→ **INFORMATION PROVIDED**
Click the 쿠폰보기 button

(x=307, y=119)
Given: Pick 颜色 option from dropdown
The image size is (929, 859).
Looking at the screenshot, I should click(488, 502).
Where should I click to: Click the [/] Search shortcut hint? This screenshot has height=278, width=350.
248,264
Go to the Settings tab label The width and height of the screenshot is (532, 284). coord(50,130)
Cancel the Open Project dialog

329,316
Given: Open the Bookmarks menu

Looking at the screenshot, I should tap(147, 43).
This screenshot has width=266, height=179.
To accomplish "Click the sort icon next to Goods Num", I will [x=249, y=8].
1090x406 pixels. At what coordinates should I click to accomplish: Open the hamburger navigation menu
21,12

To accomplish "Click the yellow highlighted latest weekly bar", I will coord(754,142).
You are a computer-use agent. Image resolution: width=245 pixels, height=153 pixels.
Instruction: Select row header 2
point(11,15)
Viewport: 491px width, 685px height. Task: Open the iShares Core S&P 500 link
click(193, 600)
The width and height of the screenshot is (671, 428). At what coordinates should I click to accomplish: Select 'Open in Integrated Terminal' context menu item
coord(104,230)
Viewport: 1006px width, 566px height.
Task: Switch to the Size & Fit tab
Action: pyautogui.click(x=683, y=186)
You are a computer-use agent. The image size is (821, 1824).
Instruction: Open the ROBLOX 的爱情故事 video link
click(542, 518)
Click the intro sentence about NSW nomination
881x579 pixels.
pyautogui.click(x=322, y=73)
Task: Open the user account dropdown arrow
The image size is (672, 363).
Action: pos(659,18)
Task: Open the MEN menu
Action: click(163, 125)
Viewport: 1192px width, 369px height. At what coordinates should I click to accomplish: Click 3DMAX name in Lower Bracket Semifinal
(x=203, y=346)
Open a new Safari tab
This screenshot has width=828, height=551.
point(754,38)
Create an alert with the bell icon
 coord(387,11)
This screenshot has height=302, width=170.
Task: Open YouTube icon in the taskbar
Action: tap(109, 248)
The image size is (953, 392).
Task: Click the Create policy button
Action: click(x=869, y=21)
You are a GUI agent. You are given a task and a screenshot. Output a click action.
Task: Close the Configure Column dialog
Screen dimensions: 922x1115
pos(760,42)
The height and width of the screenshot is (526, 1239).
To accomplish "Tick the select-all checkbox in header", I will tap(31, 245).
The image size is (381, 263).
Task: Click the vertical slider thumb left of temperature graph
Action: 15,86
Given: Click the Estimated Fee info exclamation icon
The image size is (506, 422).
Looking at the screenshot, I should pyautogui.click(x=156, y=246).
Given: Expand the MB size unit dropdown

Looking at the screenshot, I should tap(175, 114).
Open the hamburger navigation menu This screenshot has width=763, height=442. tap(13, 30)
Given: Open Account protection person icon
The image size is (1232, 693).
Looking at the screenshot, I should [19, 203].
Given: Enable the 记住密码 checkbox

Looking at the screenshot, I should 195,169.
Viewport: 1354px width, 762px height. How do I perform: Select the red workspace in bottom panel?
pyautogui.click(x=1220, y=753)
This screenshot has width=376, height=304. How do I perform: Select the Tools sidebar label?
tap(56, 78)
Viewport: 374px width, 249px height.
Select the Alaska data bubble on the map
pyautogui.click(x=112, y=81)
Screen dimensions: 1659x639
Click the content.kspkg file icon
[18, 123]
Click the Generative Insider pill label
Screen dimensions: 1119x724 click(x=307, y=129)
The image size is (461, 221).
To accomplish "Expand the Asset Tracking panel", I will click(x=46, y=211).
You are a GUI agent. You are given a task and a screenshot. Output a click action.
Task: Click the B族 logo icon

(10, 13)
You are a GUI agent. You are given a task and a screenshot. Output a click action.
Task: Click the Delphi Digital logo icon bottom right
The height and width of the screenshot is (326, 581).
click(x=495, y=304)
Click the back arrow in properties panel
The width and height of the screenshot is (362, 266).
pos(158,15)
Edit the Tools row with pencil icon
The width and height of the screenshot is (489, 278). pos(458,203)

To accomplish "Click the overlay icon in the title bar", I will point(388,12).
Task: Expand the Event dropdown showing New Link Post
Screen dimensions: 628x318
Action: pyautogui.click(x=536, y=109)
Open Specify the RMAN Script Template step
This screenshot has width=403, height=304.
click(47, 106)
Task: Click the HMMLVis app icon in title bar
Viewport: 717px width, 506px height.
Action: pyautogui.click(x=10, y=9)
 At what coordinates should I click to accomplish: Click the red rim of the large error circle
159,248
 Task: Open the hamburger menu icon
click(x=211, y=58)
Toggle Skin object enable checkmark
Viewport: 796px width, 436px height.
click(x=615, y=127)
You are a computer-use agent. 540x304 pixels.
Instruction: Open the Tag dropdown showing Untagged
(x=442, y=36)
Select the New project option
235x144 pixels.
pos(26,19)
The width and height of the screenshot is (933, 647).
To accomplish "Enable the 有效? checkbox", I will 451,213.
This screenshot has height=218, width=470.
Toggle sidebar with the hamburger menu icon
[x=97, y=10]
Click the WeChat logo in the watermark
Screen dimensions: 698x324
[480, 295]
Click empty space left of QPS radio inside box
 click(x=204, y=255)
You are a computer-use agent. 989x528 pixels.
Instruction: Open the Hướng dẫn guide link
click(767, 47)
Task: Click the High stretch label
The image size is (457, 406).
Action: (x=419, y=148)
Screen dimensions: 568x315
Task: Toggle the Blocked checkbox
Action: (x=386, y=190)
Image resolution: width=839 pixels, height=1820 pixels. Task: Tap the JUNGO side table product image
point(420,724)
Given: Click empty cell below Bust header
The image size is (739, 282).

→ **GOAL OF THE EXERCISE**
Give only the number of lines in the material above that hold the word "arrow".

→ **TASK RESULT**
2